START Records provided

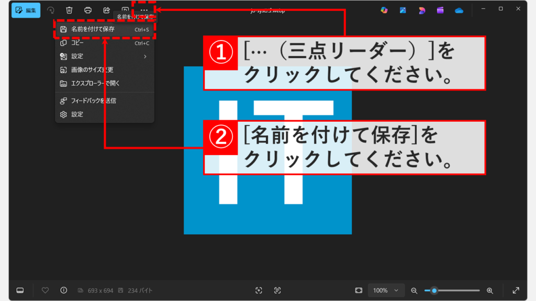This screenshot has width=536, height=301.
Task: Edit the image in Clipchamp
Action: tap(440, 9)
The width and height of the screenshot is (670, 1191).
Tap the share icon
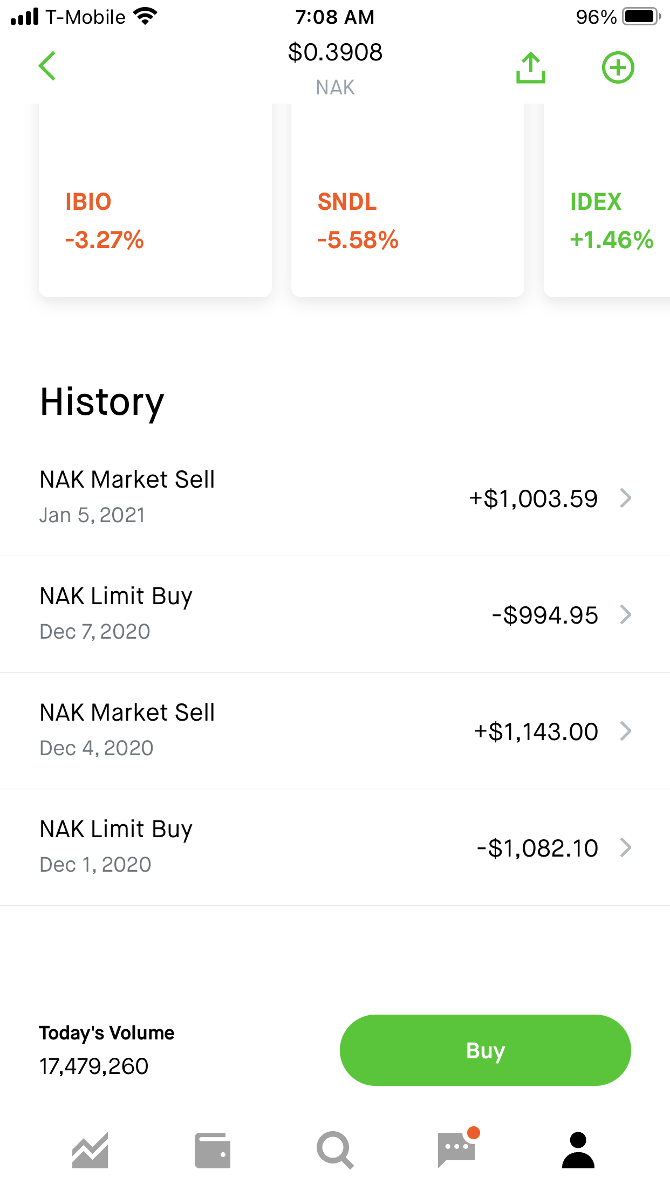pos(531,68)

END Records provided

Omit the pictures and retype exactly the lines from the one containing "The width and" through the end of the entries above.

The width and height of the screenshot is (670, 1191).
Tap the share icon
pos(531,68)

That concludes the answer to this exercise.